(Problem description): Only an exact repetition of every entry counts as the answer.

---- Exercise data

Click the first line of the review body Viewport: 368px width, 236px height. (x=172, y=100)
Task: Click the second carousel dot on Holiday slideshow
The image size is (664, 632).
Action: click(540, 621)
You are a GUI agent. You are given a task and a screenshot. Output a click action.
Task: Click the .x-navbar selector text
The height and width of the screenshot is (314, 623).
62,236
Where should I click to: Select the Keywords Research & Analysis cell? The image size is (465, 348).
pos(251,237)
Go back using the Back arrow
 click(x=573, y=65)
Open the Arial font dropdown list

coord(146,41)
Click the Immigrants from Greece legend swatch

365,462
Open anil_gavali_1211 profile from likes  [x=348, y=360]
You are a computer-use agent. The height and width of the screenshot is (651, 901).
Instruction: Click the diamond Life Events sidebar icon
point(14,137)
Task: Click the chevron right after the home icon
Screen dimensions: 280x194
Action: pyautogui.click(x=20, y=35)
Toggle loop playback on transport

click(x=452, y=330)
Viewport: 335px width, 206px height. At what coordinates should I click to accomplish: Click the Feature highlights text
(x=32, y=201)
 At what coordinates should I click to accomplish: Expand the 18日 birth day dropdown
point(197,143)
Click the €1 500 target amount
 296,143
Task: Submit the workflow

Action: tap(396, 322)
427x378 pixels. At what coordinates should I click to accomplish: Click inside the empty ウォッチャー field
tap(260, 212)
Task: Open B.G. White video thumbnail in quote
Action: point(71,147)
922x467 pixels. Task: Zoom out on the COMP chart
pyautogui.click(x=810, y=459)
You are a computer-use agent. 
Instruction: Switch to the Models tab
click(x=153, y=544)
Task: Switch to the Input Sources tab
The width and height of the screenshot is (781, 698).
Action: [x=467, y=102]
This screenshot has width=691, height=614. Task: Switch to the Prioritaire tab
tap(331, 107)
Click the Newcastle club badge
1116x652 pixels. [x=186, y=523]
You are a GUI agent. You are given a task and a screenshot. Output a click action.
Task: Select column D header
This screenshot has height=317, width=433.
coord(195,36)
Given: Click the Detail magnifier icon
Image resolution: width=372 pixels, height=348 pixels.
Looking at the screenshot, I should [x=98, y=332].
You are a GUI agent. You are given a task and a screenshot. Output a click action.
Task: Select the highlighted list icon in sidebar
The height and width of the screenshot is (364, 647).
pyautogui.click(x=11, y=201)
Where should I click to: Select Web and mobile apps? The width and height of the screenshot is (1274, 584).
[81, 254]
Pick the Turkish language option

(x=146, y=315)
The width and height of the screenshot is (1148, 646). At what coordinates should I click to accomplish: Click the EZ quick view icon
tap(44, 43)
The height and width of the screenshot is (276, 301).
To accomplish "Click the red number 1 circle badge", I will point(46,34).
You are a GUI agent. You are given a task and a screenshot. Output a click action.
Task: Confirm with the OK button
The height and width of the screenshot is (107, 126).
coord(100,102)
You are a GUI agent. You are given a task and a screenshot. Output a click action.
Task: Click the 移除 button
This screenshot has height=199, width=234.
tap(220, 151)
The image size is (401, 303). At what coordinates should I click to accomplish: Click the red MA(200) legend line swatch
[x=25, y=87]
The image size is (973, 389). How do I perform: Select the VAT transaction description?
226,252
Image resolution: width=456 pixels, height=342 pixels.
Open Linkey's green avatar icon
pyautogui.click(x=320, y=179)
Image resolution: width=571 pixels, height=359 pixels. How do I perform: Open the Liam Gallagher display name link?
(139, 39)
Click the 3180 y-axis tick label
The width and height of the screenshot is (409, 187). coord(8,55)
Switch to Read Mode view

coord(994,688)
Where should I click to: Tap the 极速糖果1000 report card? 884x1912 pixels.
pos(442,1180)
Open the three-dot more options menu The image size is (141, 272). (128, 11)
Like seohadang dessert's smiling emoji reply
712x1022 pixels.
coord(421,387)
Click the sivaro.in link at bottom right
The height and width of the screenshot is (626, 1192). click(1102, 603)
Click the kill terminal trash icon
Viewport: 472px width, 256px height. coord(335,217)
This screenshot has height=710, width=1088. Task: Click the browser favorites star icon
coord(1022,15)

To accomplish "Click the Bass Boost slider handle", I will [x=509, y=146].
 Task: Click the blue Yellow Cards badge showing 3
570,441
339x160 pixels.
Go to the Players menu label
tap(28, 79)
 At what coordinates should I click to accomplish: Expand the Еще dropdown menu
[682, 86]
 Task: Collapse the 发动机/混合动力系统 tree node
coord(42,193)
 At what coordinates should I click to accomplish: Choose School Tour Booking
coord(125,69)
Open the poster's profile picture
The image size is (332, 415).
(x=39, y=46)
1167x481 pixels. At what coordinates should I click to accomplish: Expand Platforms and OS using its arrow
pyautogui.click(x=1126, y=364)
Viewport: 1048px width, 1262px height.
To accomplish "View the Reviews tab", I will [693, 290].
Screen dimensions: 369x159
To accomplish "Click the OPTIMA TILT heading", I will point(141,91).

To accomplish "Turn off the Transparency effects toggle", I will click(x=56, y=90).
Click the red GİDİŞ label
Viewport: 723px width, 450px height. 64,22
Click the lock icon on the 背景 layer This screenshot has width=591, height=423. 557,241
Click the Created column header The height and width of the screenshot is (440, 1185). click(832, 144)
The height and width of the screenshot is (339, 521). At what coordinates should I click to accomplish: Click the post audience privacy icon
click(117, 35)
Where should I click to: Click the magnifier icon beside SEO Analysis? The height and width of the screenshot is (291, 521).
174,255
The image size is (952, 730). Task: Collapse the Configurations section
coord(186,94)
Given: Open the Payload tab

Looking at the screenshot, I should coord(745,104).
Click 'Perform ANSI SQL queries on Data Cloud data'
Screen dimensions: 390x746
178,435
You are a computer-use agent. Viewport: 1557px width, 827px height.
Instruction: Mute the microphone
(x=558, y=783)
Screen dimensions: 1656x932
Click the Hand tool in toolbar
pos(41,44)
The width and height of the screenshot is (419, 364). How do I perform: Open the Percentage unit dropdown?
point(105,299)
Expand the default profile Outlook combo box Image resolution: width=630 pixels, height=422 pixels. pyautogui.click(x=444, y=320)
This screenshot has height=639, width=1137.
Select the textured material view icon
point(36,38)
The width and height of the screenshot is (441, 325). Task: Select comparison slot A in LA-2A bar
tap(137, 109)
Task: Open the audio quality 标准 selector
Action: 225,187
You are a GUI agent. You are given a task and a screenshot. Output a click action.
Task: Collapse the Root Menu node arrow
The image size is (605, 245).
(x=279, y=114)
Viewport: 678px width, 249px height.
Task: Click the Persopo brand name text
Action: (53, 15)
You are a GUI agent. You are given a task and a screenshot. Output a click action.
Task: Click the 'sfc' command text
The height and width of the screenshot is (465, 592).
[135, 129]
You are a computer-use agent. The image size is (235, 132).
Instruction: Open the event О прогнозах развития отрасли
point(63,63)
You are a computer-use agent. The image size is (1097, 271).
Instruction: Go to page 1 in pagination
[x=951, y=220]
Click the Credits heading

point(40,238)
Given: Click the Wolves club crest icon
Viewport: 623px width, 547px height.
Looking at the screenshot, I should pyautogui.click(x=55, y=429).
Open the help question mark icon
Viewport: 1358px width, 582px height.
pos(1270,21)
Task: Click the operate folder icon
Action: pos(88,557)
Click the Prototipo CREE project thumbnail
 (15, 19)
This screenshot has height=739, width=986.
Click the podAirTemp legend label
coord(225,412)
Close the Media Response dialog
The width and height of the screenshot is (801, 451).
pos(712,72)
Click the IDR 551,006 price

--------

(Answer area):
Click the first line of the review body Viewport: 368px width, 236px height. (x=172, y=100)
Task: Click the second carousel dot on Holiday slideshow
The image size is (664, 632).
Action: click(540, 621)
You are a GUI agent. You are given a task and a screenshot. Output a click action.
Task: Click the .x-navbar selector text
The height and width of the screenshot is (314, 623).
62,236
Where should I click to: Select the Keywords Research & Analysis cell? The image size is (465, 348).
pos(251,237)
Go back using the Back arrow
 click(x=573, y=65)
Open the Arial font dropdown list

coord(146,41)
Click the Immigrants from Greece legend swatch

365,462
Open anil_gavali_1211 profile from likes  [x=348, y=360]
You are a computer-use agent. The height and width of the screenshot is (651, 901).
Instruction: Click the diamond Life Events sidebar icon
point(14,137)
Task: Click the chevron right after the home icon
Screen dimensions: 280x194
Action: pyautogui.click(x=20, y=35)
Toggle loop playback on transport

click(x=452, y=330)
Viewport: 335px width, 206px height. At what coordinates should I click to accomplish: Click the Feature highlights text
(x=32, y=201)
 At what coordinates should I click to accomplish: Expand the 18日 birth day dropdown
point(197,143)
Click the €1 500 target amount
 296,143
Task: Submit the workflow

Action: tap(396, 322)
427x378 pixels. At what coordinates should I click to accomplish: Click inside the empty ウォッチャー field
tap(260, 212)
Task: Open B.G. White video thumbnail in quote
Action: point(71,147)
922x467 pixels. Task: Zoom out on the COMP chart
pyautogui.click(x=810, y=459)
You are a computer-use agent. 
Instruction: Switch to the Models tab
click(x=153, y=544)
Task: Switch to the Input Sources tab
The width and height of the screenshot is (781, 698).
Action: [x=467, y=102]
This screenshot has width=691, height=614. Task: Switch to the Prioritaire tab
tap(331, 107)
Click the Newcastle club badge
1116x652 pixels. [x=186, y=523]
You are a GUI agent. You are given a task and a screenshot. Output a click action.
Task: Select column D header
This screenshot has height=317, width=433.
coord(195,36)
Given: Click the Detail magnifier icon
Image resolution: width=372 pixels, height=348 pixels.
Looking at the screenshot, I should [x=98, y=332].
You are a GUI agent. You are given a task and a screenshot. Output a click action.
Task: Select the highlighted list icon in sidebar
The height and width of the screenshot is (364, 647).
pyautogui.click(x=11, y=201)
Where should I click to: Select Web and mobile apps? The width and height of the screenshot is (1274, 584).
[81, 254]
Pick the Turkish language option

(x=146, y=315)
The width and height of the screenshot is (1148, 646). At what coordinates should I click to accomplish: Click the EZ quick view icon
tap(44, 43)
The height and width of the screenshot is (276, 301).
To accomplish "Click the red number 1 circle badge", I will point(46,34).
You are a GUI agent. You are given a task and a screenshot. Output a click action.
Task: Confirm with the OK button
The height and width of the screenshot is (107, 126).
coord(100,102)
You are a GUI agent. You are given a task and a screenshot. Output a click action.
Task: Click the 移除 button
This screenshot has height=199, width=234.
tap(220, 151)
The image size is (401, 303). At what coordinates should I click to accomplish: Click the red MA(200) legend line swatch
[x=25, y=87]
The image size is (973, 389). How do I perform: Select the VAT transaction description?
226,252
Image resolution: width=456 pixels, height=342 pixels.
Open Linkey's green avatar icon
pyautogui.click(x=320, y=179)
Image resolution: width=571 pixels, height=359 pixels. How do I perform: Open the Liam Gallagher display name link?
(139, 39)
Click the 3180 y-axis tick label
The width and height of the screenshot is (409, 187). coord(8,55)
Switch to Read Mode view

coord(994,688)
Where should I click to: Tap the 极速糖果1000 report card? 884x1912 pixels.
pos(442,1180)
Open the three-dot more options menu The image size is (141, 272). (128, 11)
Like seohadang dessert's smiling emoji reply
712x1022 pixels.
coord(421,387)
Click the sivaro.in link at bottom right
The height and width of the screenshot is (626, 1192). click(1102, 603)
Click the kill terminal trash icon
Viewport: 472px width, 256px height. coord(335,217)
This screenshot has height=710, width=1088. Task: Click the browser favorites star icon
coord(1022,15)

To accomplish "Click the Bass Boost slider handle", I will [x=509, y=146].
 Task: Click the blue Yellow Cards badge showing 3
570,441
339x160 pixels.
Go to the Players menu label
tap(28, 79)
 At what coordinates should I click to accomplish: Expand the Еще dropdown menu
[682, 86]
 Task: Collapse the 发动机/混合动力系统 tree node
coord(42,193)
 At what coordinates should I click to accomplish: Choose School Tour Booking
coord(125,69)
Open the poster's profile picture
The image size is (332, 415).
(x=39, y=46)
1167x481 pixels. At what coordinates should I click to accomplish: Expand Platforms and OS using its arrow
pyautogui.click(x=1126, y=364)
Viewport: 1048px width, 1262px height.
To accomplish "View the Reviews tab", I will [693, 290].
Screen dimensions: 369x159
To accomplish "Click the OPTIMA TILT heading", I will point(141,91).

To accomplish "Turn off the Transparency effects toggle", I will click(x=56, y=90).
Click the red GİDİŞ label
Viewport: 723px width, 450px height. 64,22
Click the lock icon on the 背景 layer This screenshot has width=591, height=423. 557,241
Click the Created column header The height and width of the screenshot is (440, 1185). click(832, 144)
The height and width of the screenshot is (339, 521). At what coordinates should I click to accomplish: Click the post audience privacy icon
click(117, 35)
Where should I click to: Click the magnifier icon beside SEO Analysis? The height and width of the screenshot is (291, 521).
174,255
The image size is (952, 730). Task: Collapse the Configurations section
coord(186,94)
Given: Open the Payload tab

Looking at the screenshot, I should coord(745,104).
Click 'Perform ANSI SQL queries on Data Cloud data'
Screen dimensions: 390x746
178,435
You are a computer-use agent. Viewport: 1557px width, 827px height.
Instruction: Mute the microphone
(x=558, y=783)
Screen dimensions: 1656x932
Click the Hand tool in toolbar
pos(41,44)
The width and height of the screenshot is (419, 364). How do I perform: Open the Percentage unit dropdown?
point(105,299)
Expand the default profile Outlook combo box Image resolution: width=630 pixels, height=422 pixels. pyautogui.click(x=444, y=320)
This screenshot has height=639, width=1137.
Select the textured material view icon
point(36,38)
The width and height of the screenshot is (441, 325). Task: Select comparison slot A in LA-2A bar
tap(137, 109)
Task: Open the audio quality 标准 selector
Action: 225,187
You are a GUI agent. You are given a task and a screenshot. Output a click action.
Task: Collapse the Root Menu node arrow
The image size is (605, 245).
(x=279, y=114)
Viewport: 678px width, 249px height.
Task: Click the Persopo brand name text
Action: (53, 15)
You are a GUI agent. You are given a task and a screenshot. Output a click action.
Task: Click the 'sfc' command text
The height and width of the screenshot is (465, 592).
[135, 129]
You are a computer-use agent. The image size is (235, 132).
Instruction: Open the event О прогнозах развития отрасли
point(63,63)
You are a computer-use agent. The image size is (1097, 271).
Instruction: Go to page 1 in pagination
[x=951, y=220]
Click the Credits heading

point(40,238)
Given: Click the Wolves club crest icon
Viewport: 623px width, 547px height.
Looking at the screenshot, I should pyautogui.click(x=55, y=429).
Open the help question mark icon
Viewport: 1358px width, 582px height.
pos(1270,21)
Task: Click the operate folder icon
Action: pos(88,557)
Click the Prototipo CREE project thumbnail
 (15, 19)
This screenshot has height=739, width=986.
Click the podAirTemp legend label
coord(225,412)
Close the Media Response dialog
The width and height of the screenshot is (801, 451).
pos(712,72)
Click the IDR 551,006 price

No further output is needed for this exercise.